Entries taken from a collection
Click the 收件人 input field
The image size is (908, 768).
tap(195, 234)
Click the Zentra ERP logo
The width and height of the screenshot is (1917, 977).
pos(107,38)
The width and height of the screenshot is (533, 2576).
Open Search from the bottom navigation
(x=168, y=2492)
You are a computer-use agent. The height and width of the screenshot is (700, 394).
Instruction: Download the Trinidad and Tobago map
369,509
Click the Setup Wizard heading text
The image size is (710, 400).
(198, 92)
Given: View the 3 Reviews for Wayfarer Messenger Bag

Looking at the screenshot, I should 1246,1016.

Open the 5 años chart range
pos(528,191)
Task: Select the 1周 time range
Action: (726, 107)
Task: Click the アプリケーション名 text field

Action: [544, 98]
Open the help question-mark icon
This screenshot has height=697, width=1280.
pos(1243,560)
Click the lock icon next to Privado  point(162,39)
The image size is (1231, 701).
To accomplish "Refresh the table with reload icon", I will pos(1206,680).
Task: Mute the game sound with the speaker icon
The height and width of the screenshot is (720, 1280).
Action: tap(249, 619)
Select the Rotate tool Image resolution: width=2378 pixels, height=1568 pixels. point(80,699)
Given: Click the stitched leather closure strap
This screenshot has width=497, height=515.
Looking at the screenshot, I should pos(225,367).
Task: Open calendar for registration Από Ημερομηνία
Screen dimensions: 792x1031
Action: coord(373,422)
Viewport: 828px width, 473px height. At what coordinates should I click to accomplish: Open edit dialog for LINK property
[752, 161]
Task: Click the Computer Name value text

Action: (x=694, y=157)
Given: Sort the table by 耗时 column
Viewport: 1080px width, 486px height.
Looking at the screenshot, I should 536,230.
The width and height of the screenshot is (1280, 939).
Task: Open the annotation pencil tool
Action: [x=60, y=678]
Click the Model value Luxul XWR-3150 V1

■ **WORK INSTRUCTIONS**: Substitute "Installer" for "Setup Wizard" in the rows from the start through the line containing "Select the Rotate", inclusive, and give those lines again with nothing else changed.

■ **WRITTEN SOLUTION**:
Click the 收件人 input field
The image size is (908, 768).
tap(195, 234)
Click the Zentra ERP logo
The width and height of the screenshot is (1917, 977).
pos(107,38)
The width and height of the screenshot is (533, 2576).
Open Search from the bottom navigation
(x=168, y=2492)
You are a computer-use agent. The height and width of the screenshot is (700, 394).
Instruction: Download the Trinidad and Tobago map
369,509
Click the Installer heading text
The image size is (710, 400).
(198, 92)
Given: View the 3 Reviews for Wayfarer Messenger Bag

Looking at the screenshot, I should 1246,1016.

Open the 5 años chart range
pos(528,191)
Task: Select the 1周 time range
Action: (726, 107)
Task: Click the アプリケーション名 text field

Action: [544, 98]
Open the help question-mark icon
This screenshot has height=697, width=1280.
pos(1243,560)
Click the lock icon next to Privado  point(162,39)
The image size is (1231, 701).
To accomplish "Refresh the table with reload icon", I will pos(1206,680).
Task: Mute the game sound with the speaker icon
The height and width of the screenshot is (720, 1280).
Action: tap(249, 619)
Select the Rotate tool Image resolution: width=2378 pixels, height=1568 pixels. point(80,699)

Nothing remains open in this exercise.